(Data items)
*** Begin section ***

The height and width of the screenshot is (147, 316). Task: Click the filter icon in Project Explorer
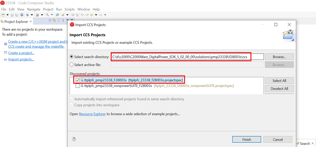58,21
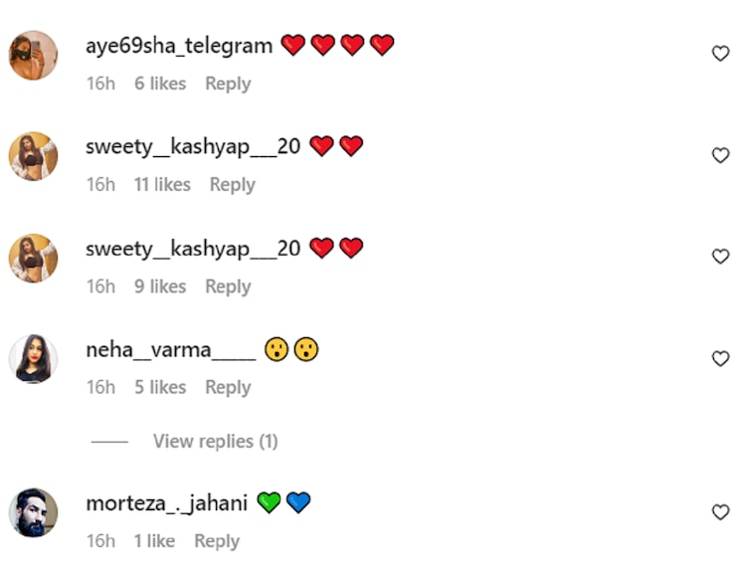This screenshot has width=746, height=567.
Task: Tap heart icon on neha_varma comment
Action: coord(720,358)
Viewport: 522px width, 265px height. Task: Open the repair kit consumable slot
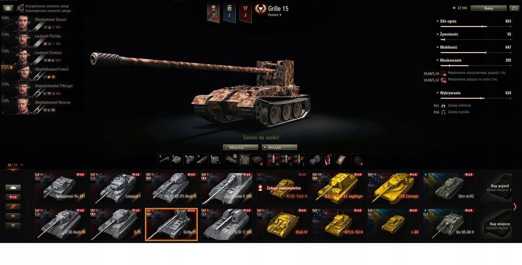(316, 160)
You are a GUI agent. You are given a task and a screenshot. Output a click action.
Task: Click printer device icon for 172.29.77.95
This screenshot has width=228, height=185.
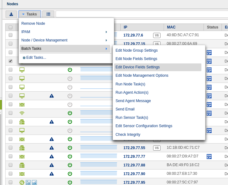(22, 183)
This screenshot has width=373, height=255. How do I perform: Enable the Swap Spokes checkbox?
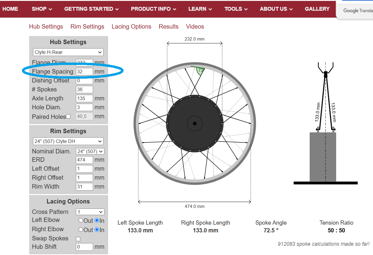(x=78, y=239)
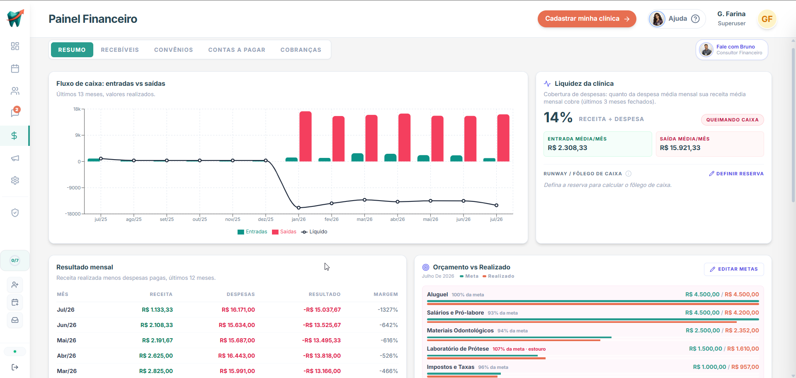Click Cadastrar minha clínica button
The height and width of the screenshot is (378, 796).
[x=587, y=19]
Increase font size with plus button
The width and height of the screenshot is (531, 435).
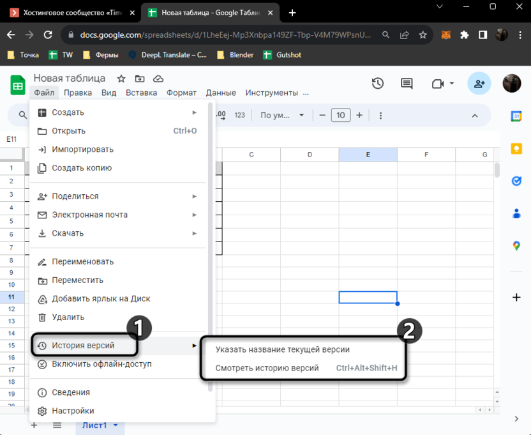tap(359, 116)
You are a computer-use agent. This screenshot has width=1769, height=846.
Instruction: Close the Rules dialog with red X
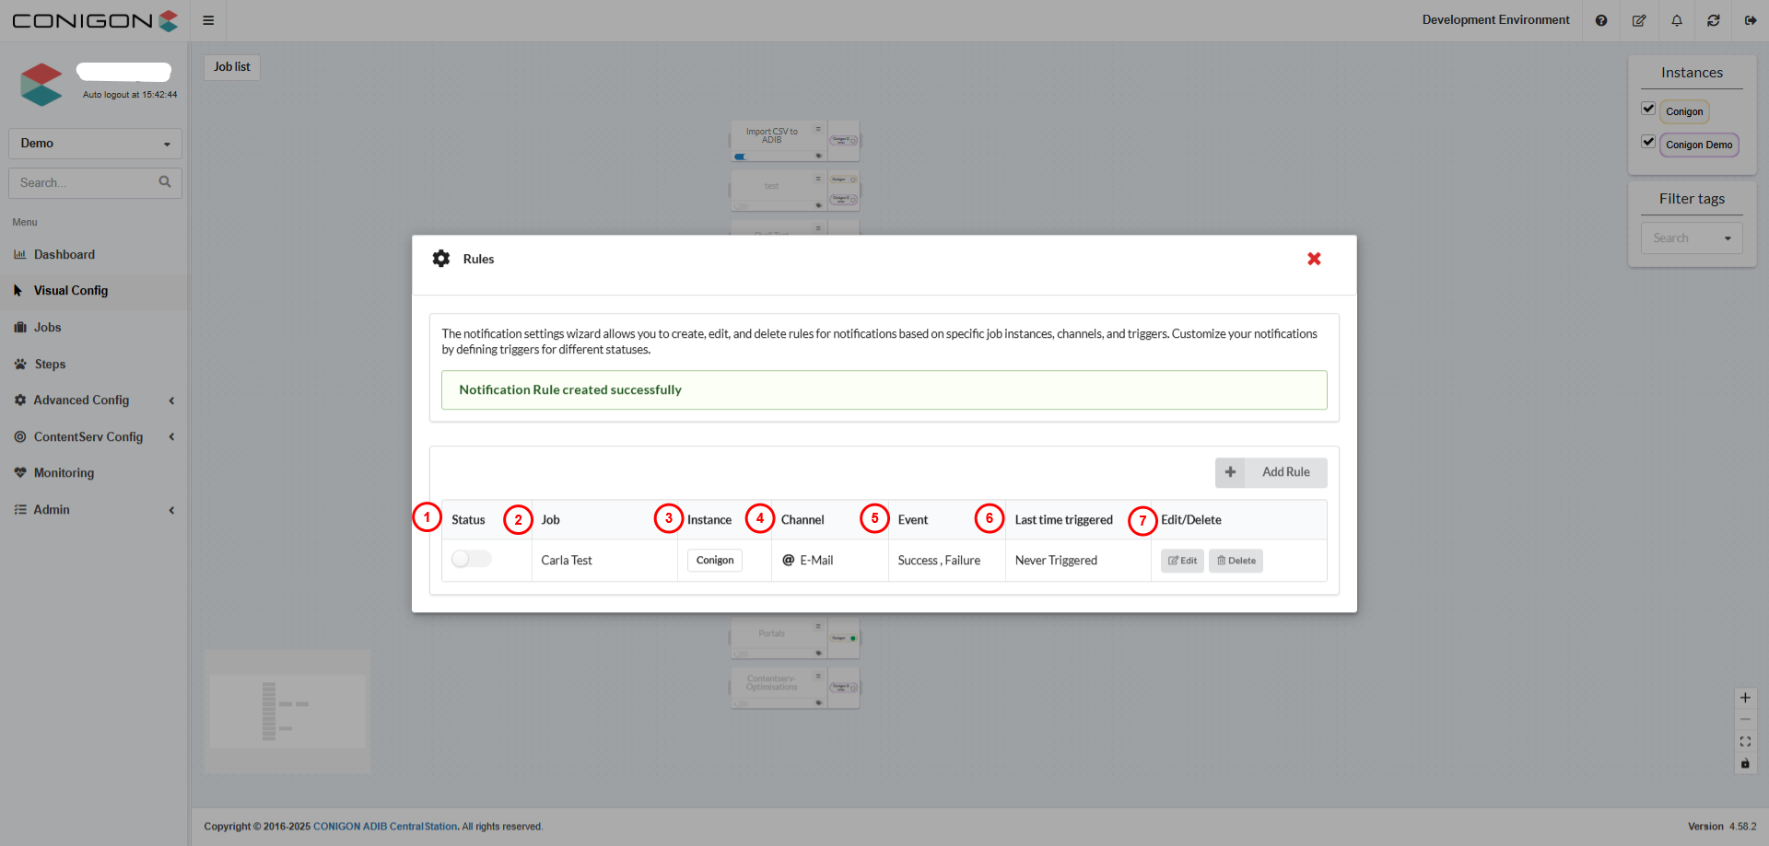point(1314,259)

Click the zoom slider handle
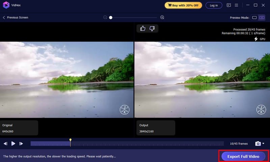(x=111, y=18)
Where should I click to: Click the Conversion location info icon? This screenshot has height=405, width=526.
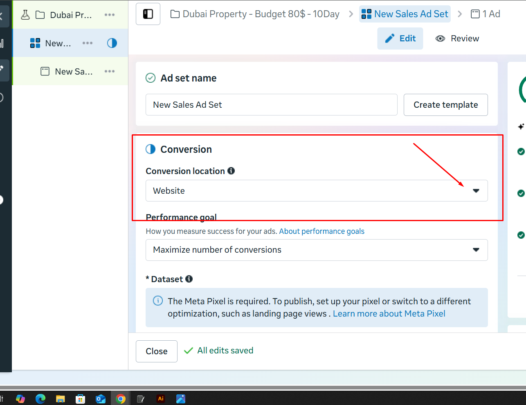231,171
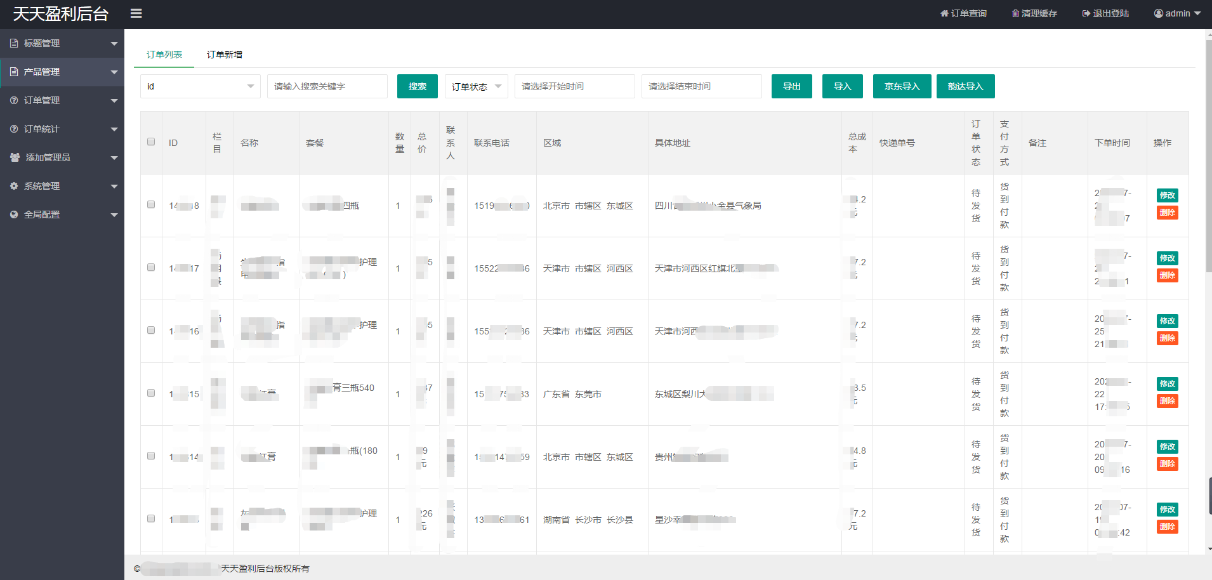Click the 系统管理 gear icon in sidebar
The width and height of the screenshot is (1212, 580).
[x=14, y=186]
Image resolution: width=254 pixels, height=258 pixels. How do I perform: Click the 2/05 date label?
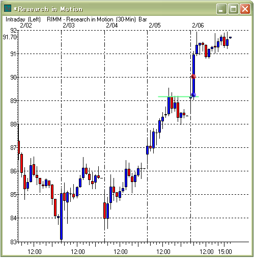pos(155,25)
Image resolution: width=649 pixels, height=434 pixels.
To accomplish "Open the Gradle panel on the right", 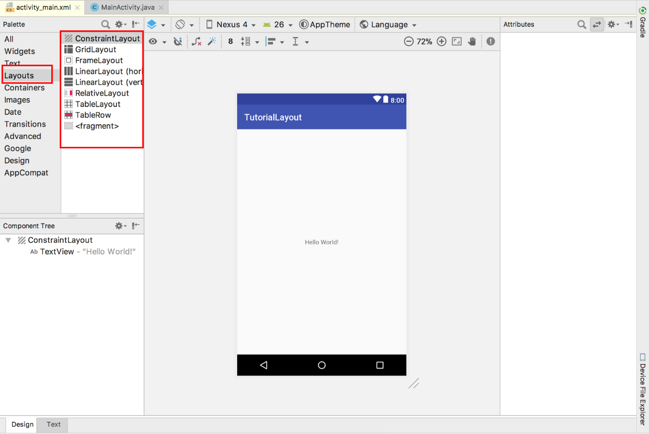I will (642, 18).
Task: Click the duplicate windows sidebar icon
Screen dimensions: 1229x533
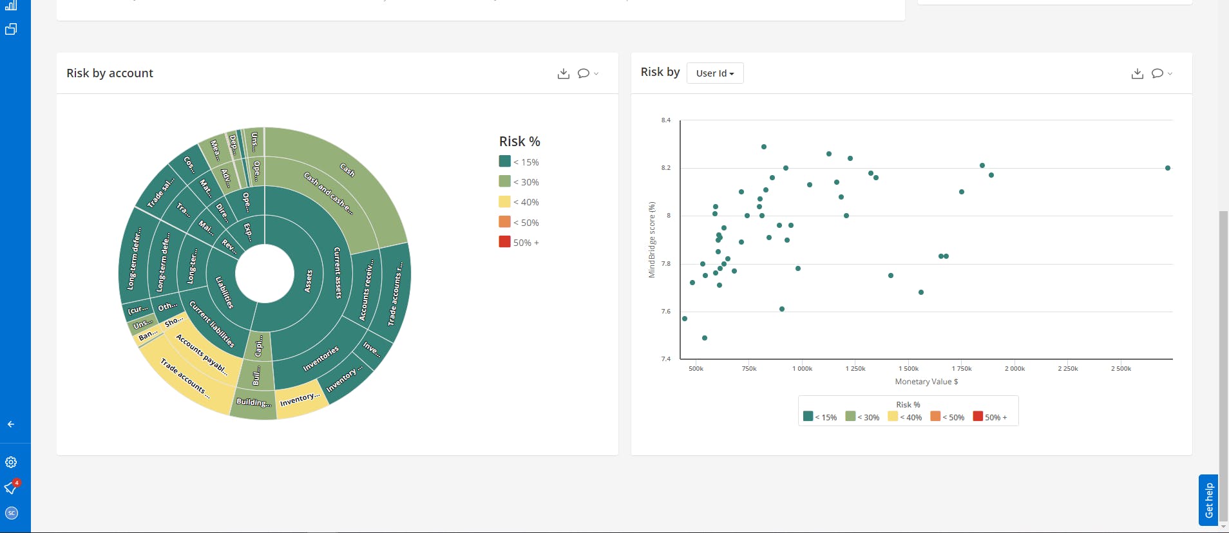Action: coord(11,29)
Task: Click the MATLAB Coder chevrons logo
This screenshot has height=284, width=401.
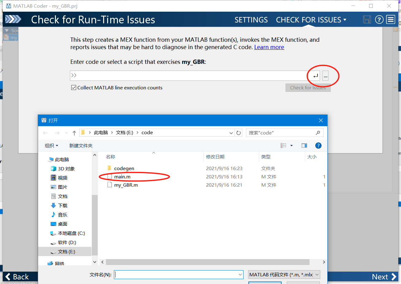Action: [x=14, y=19]
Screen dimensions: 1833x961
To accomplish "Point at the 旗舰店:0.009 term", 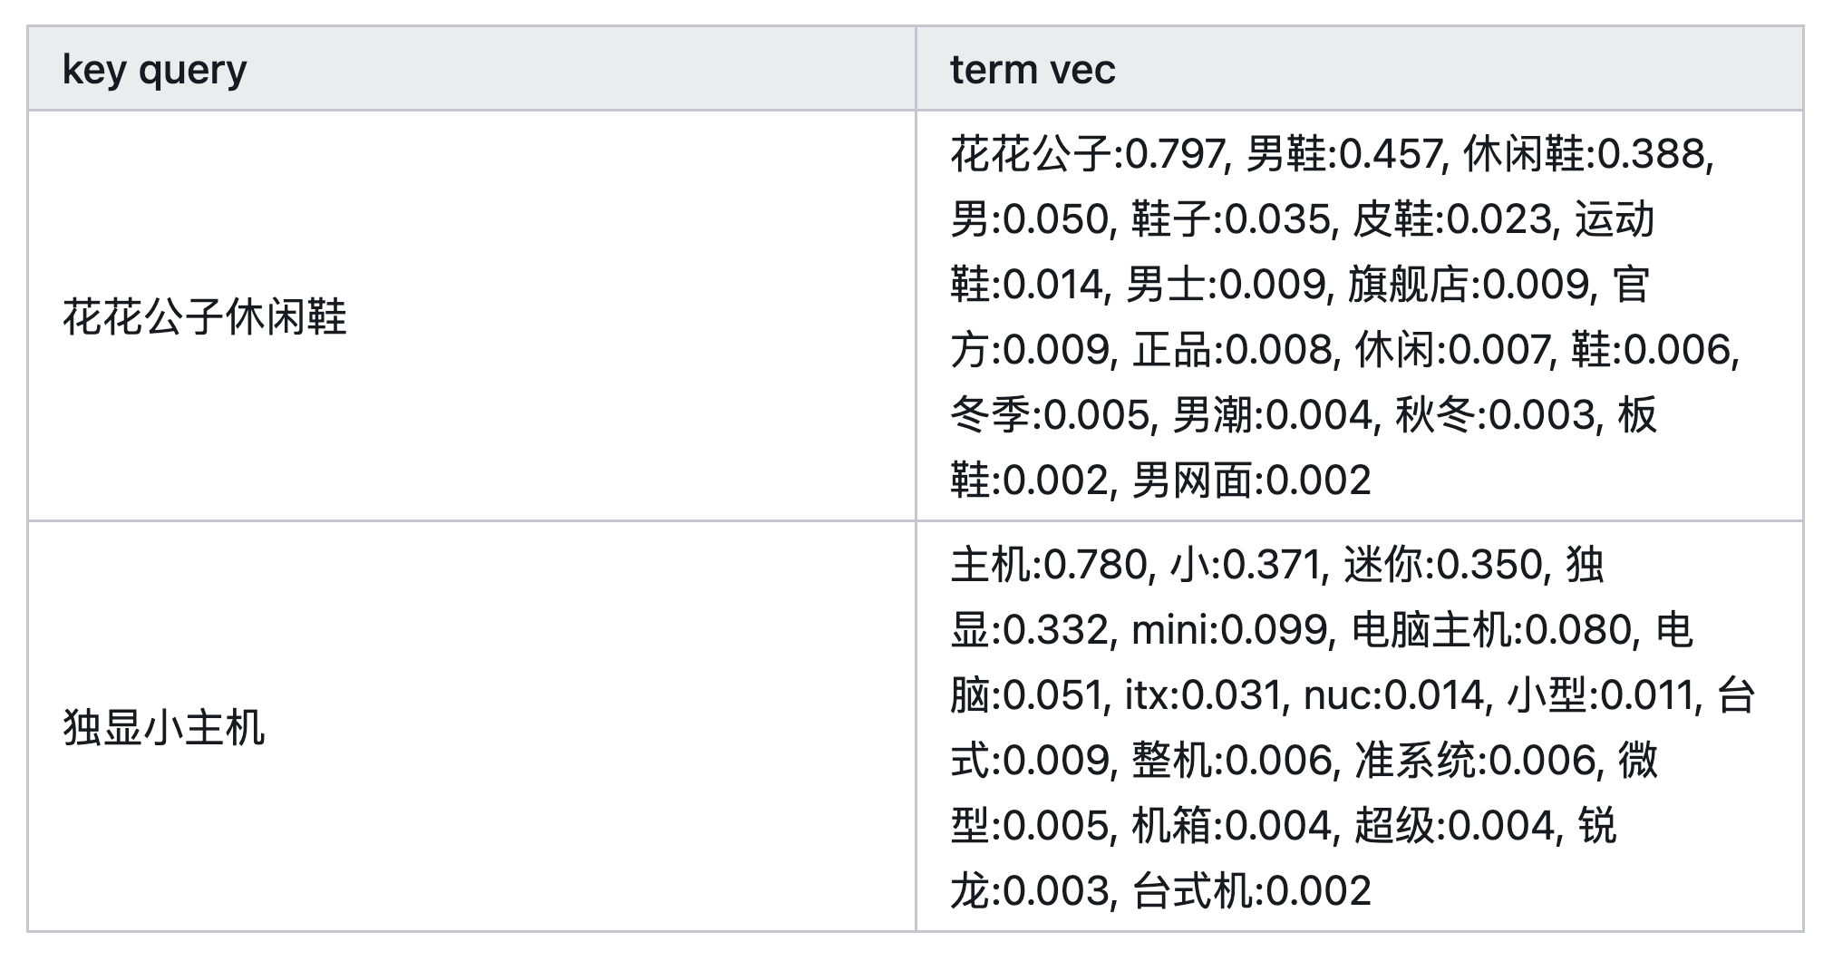I will tap(1469, 285).
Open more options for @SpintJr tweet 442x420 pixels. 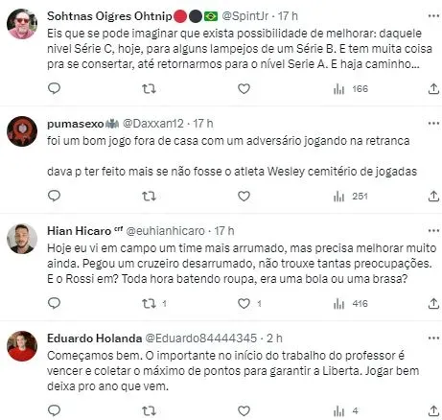click(433, 16)
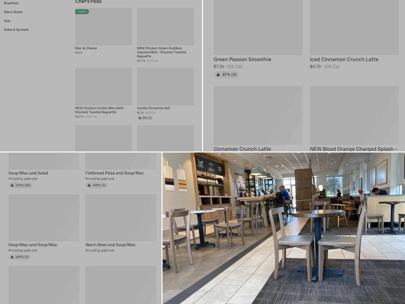Click thumbs-up rating on Vanilla Cinnamon Roll
This screenshot has width=405, height=304.
(x=140, y=118)

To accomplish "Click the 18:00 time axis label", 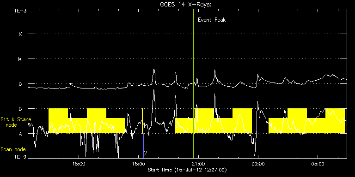I will [x=139, y=164].
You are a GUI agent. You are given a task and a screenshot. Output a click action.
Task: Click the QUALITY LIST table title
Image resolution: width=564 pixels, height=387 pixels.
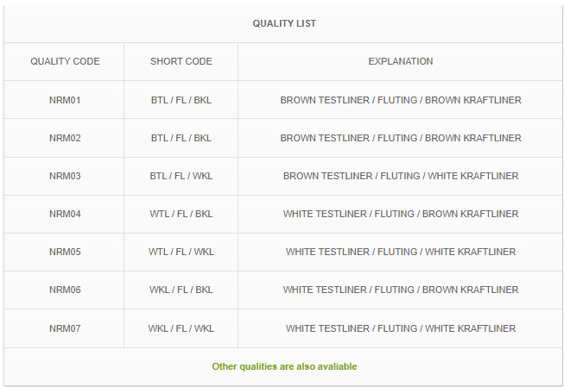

*** End section ***

== EXERCISE AIM ==
Look for the line that contains "Task: Click the QUALITY LIST table title", then please copy it and the rest of the lines through the end of the data, pictures excluded.

== SOLUTION TO THE EXERCISE ==
Task: Click the QUALITY LIST table title
Image resolution: width=564 pixels, height=387 pixels.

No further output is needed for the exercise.